- Published: 28 May 2015 28 May 2015
WASHINGTON -- The American Society of Landscape Architects (ASLA) applauds the Obama Administration for its May 19 announcement of a national strategy for promote the health of honey bees and other pollinators.
Pollinators such as bees, butterflies, birds and bats are vital to the American landscape and public health, and the White House strategy provides a comprehensive approach that will help reverse pollinator declines.
According to ASLA Executive Vice President and CEO Nancy Somerville, the national strategy offers meaningful guidance for reversing pollinator declines, especially through its support of sustainable landscape design. The federal strategy also includes recommendations/principles submitted by ASLA that showcase the role and ingenuity of landscape architecture to foster vibrant, well-designed landscapes to improve pollinator health and vitality.
“Pollinators play a critical role in food production, health, diverse ecosystems and vibrant communities,” says Somerville. “Sustainable landscape design practices—such as those supported by the White House strategy—contribute to the health of honey bees, monarch butterflies and other native pollinators. We are confident that implementation of the strategy will continue to highlight the expertise of landscape architects in contributing to pollinator health.”

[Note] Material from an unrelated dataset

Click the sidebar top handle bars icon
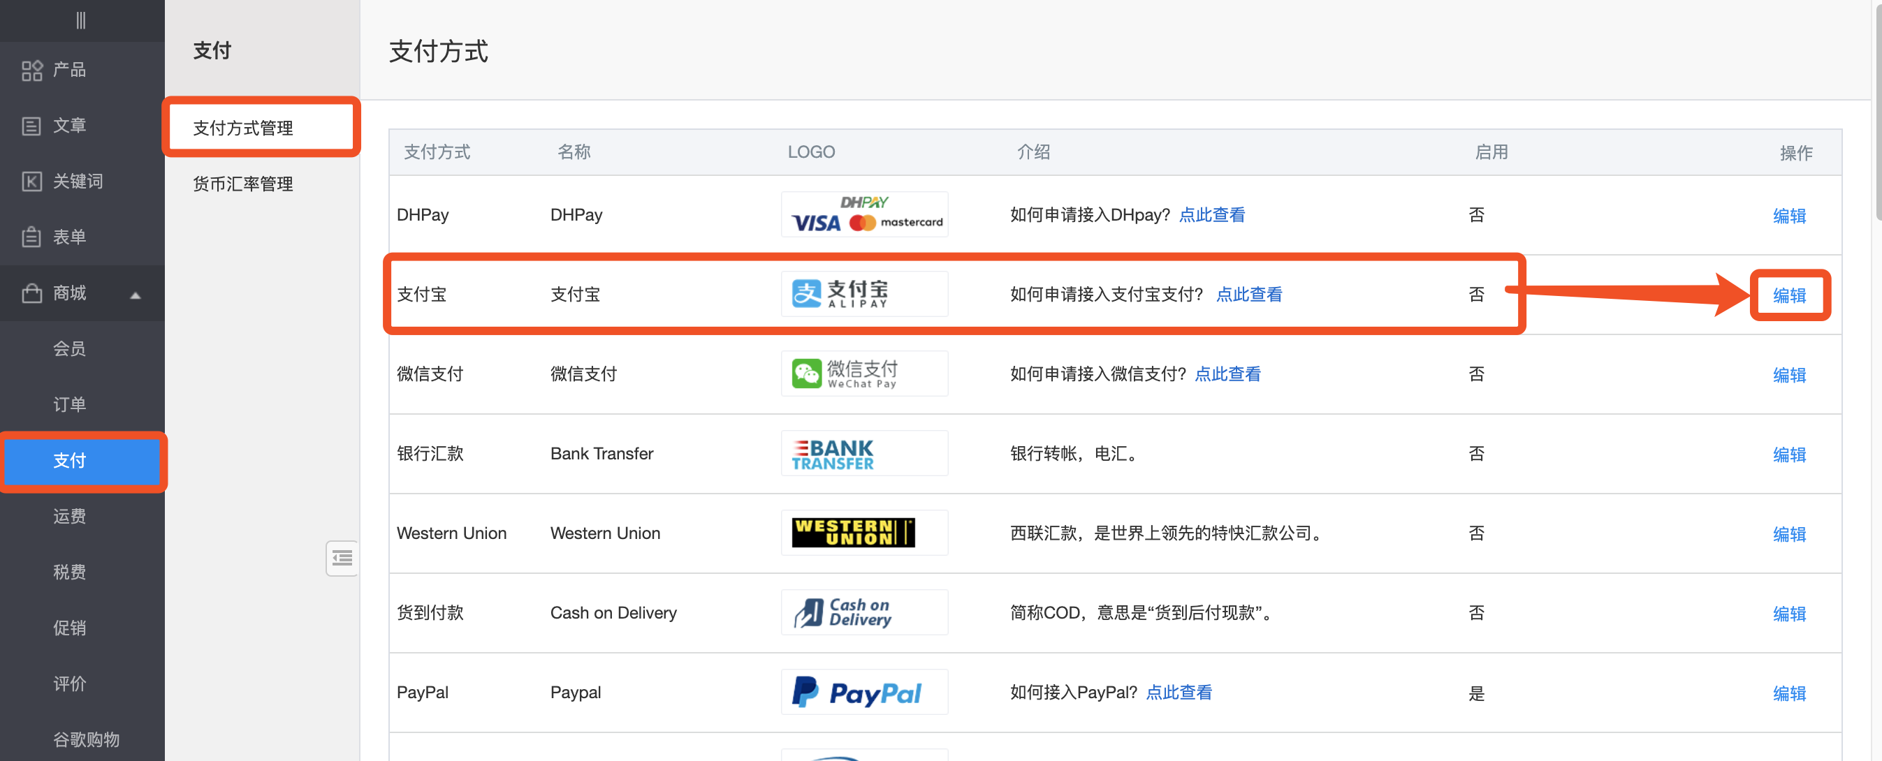Screen dimensions: 1882x761 click(x=81, y=20)
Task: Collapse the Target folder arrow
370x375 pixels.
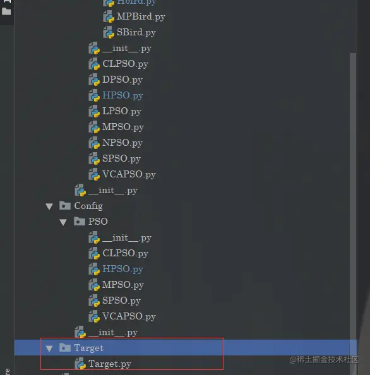Action: tap(49, 348)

The national strategy includes new training on pollinator basics aimed at federal professional design and construction staff employed by the General Services Administration (GSA). This training will be in addition to webinars on sustainable land development provided to GSA staff via the Sustainable Sites Initiative™ (SITES™), an interdisciplinary partnership led by the American Society of Landscape Architects (ASLA), the Lady Bird Johnson Wildflower Center at The University of Texas at Austin and the United States Botanic Garden to transform land development and management practices through the nation’s first voluntary guidelines and rating system for sustainable landscapes, with or without buildings.

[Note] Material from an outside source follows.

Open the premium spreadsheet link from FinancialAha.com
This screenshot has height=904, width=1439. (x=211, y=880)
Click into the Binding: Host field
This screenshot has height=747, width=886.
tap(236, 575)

The new training will allow GSA professional design staff to become educated on pollinator best practices as part of their annual continuing education agreements to maintain accreditations by ASLA, the American Institute of Architects and the American Planning Association.

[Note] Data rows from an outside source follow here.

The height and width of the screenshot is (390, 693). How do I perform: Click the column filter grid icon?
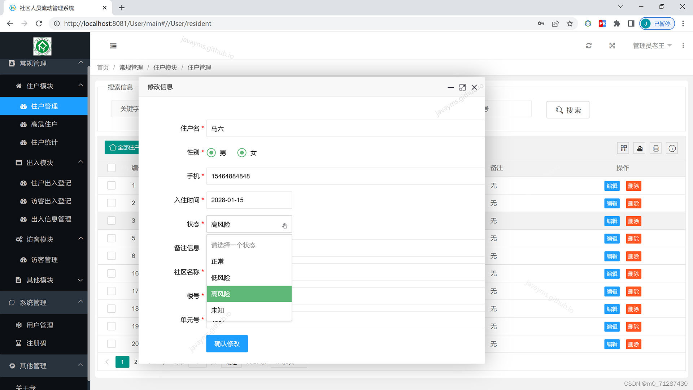(x=623, y=148)
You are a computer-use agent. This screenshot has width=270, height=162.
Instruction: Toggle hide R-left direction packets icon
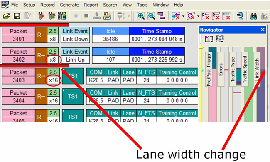[205, 16]
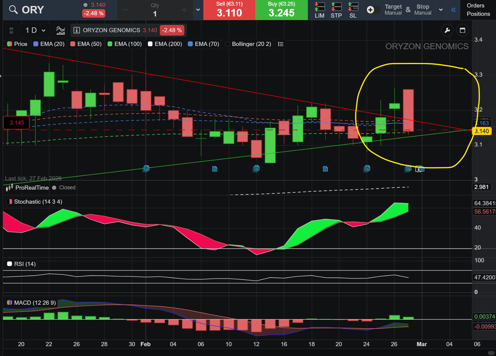Expand the quantity dropdown arrow

click(198, 10)
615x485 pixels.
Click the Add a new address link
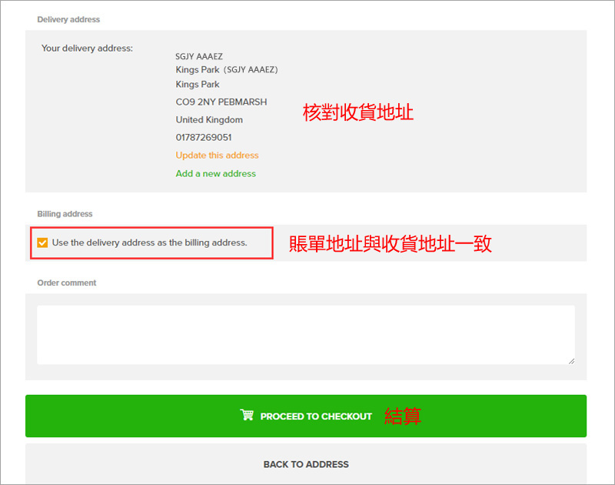click(x=215, y=174)
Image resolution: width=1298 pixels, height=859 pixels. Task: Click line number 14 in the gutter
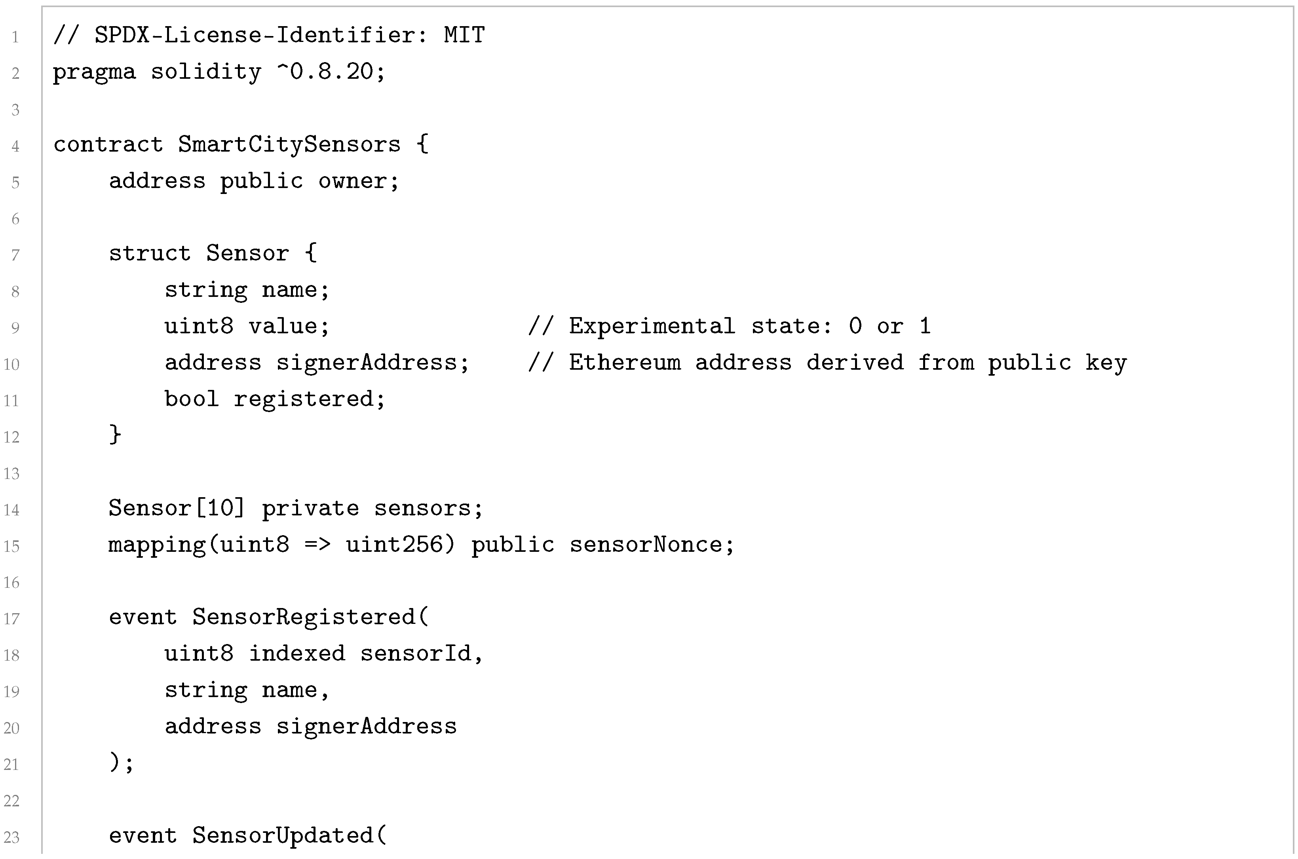tap(12, 511)
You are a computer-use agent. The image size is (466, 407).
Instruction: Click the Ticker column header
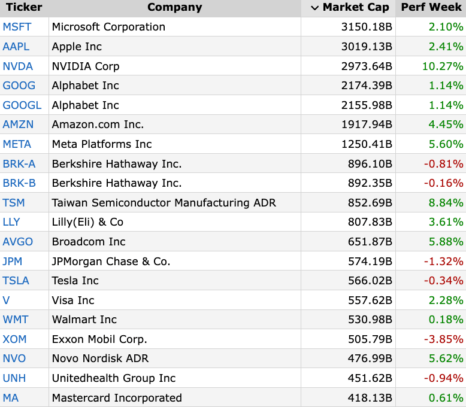tap(24, 7)
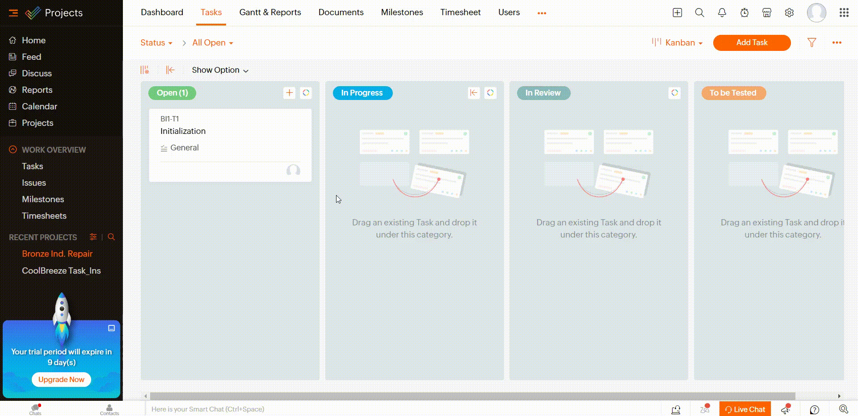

The national strategy also calls on the U.S. Department of Transportation (USDOT) to evaluate opportunities to encourage pollinator habitat on rights-of-way. USDOT has worked with ASLA and the Rails-to-Trails Conservancy to develop information on pollinator-friendly landscape design for unused rights-of-way. A number of USDOT websites will provide visitors with links to resources promoting pollinator health and the planting of diverse ecosystems.
Founded in 1899, ASLA is the national professional association for landscape architects, representing more than 15,000 members in 49 professional chapters and 72 student chapters. Landscape architects lead the stewardship, planning, and design of our built and natural environments; the society’s mission is to advance landscape architecture through advocacy, communication, education and fellowship.